Yesterday evening, the Supreme Court cleared the sale of Chrysler to Fiat over the objections of the three Indiana secured bondholders. From SCOTUSblog.com:
Insisting that it was denying a postponement “in this case alone,” the two-page order said the challengers had not met their burden of showing that a delay was justified. The reference to this case alone perhaps was a signal that the Court did not want its order to appear to give advance clearance for any other government rescue plan — such as that to save another auto company, General Motors.
The order allows a closing of the deal by no later than next Monday, because it lifts a temporary stay that Justice Ruth Bader Ginsburg had issued on Monday; she did so, apparently, only to give the Court time to ponder the issue.
Presumably, the closing could occur before next Monday, since that was the “end date” only in the Chrysler agreement.
The Court said nothing about the biggest issue lurking in the case: the legality of using federal “bailout” money to pay for the rescue of an auto manufacturer. In fact, the order stressed that “a denial of a stay is not a decision on the merits of the underlying legal issues.”

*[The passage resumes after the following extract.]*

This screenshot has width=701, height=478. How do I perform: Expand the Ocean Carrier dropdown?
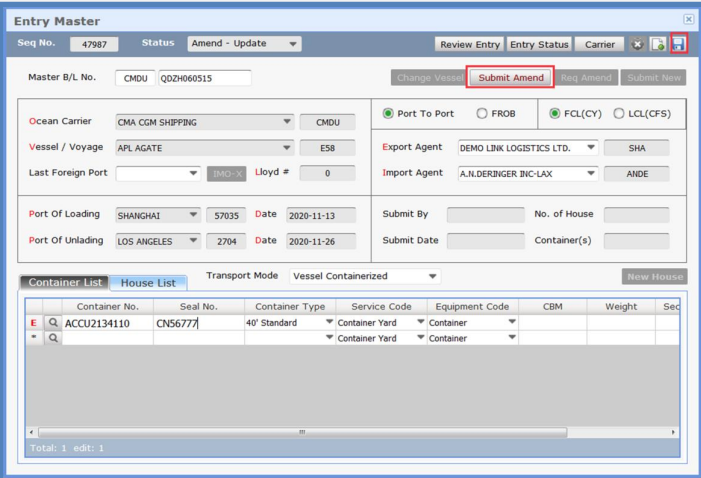[x=288, y=122]
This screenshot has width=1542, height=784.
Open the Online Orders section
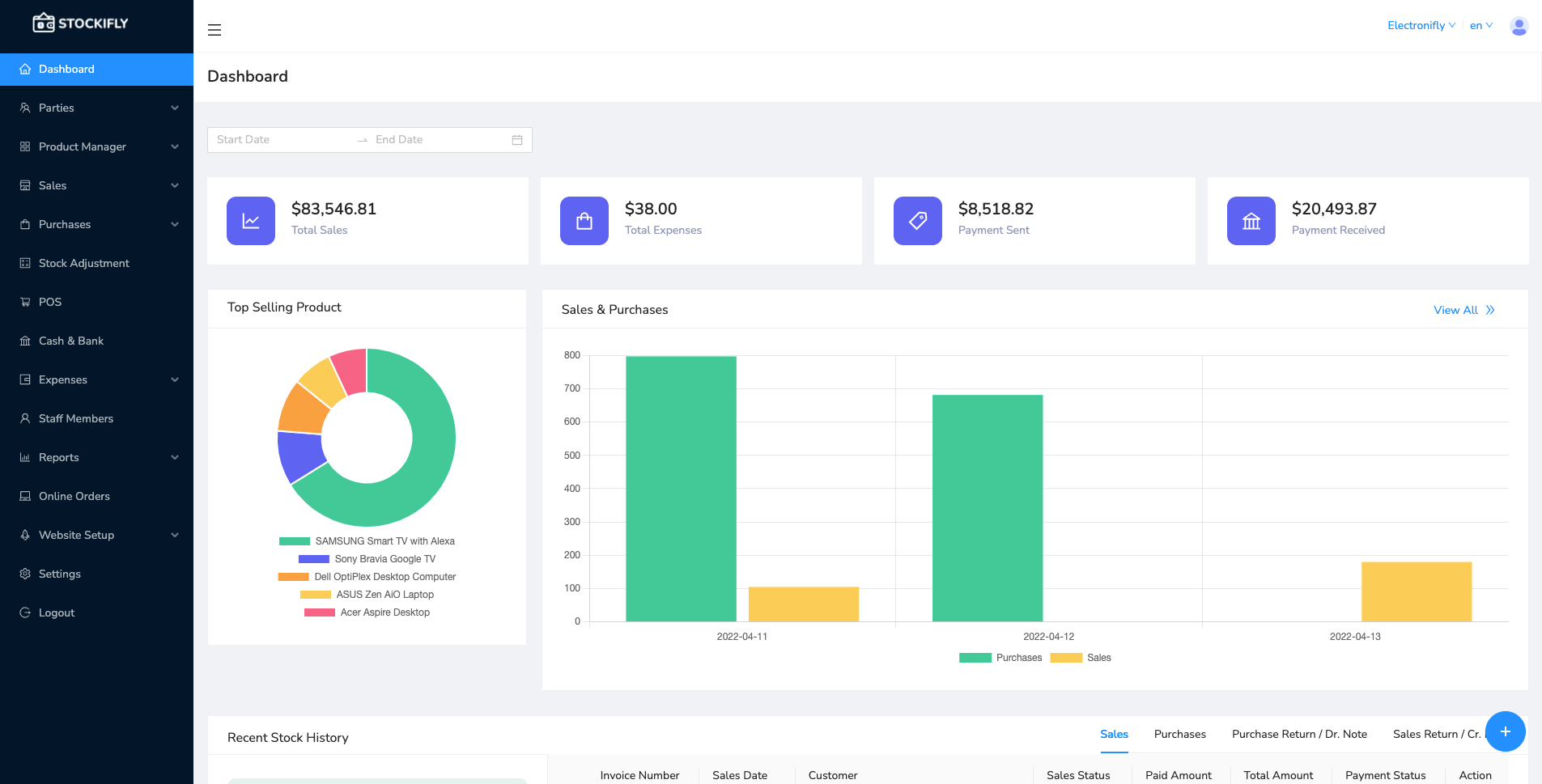74,496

Actually, a second but no less important issue (at least in my mind) is the legality of the Federal Government (specifically, the Executive Branch) to flout bankruptcy law to place unsecured creditors interests before secured creditors. The Supreme Court did not address this concern at all in its decision. But I’m not surprised…
If you remember, the Supreme Court ruled in 2005 that the Government could acquire property via eminent domain and sell that property to another individual if that action would be in the public good. While this could be considered a “stretch” of that decision, the sale of Chrysler could be considered in the public good since the company would not be liquidated, thereby saving the livelihoods of thousands of workers and preserving the tax-base of many communities.
Caught in this mess are still the 789 Chrysler dealers that are being closed down (also devastating many communities) and the bondholders like the Indiana group that were forced to accept pennies on the dollar for their $Billions in secured investments.
Quite frankly, if I was an investor, this decision would send a chill down my spine. This means that any secured investment is not secured, and that the terms of the note could be ignored.
Yeah, it really is all about money…but should it?
What is disturbing to many (including the few readers of this blog) is that our government is now in the business of business more than ever. Make no mistake, is always has been, but now it is more blatant than ever. It used to confine itself to regulations, rules, & tariffs to try & keep consumers from being injured and otherwise harming the environment unnecessarily. Now government is making sweeping changes including deciding ownership of companies and how they are run from within the companies themselves.
We, as a nation, must decide if this is the role that we want our government to take. If so, then we are no better than the old USSR, Venezuela, Cuba, and a host of other Socialistic countries. And look where their economies are. And that is cause for alarm.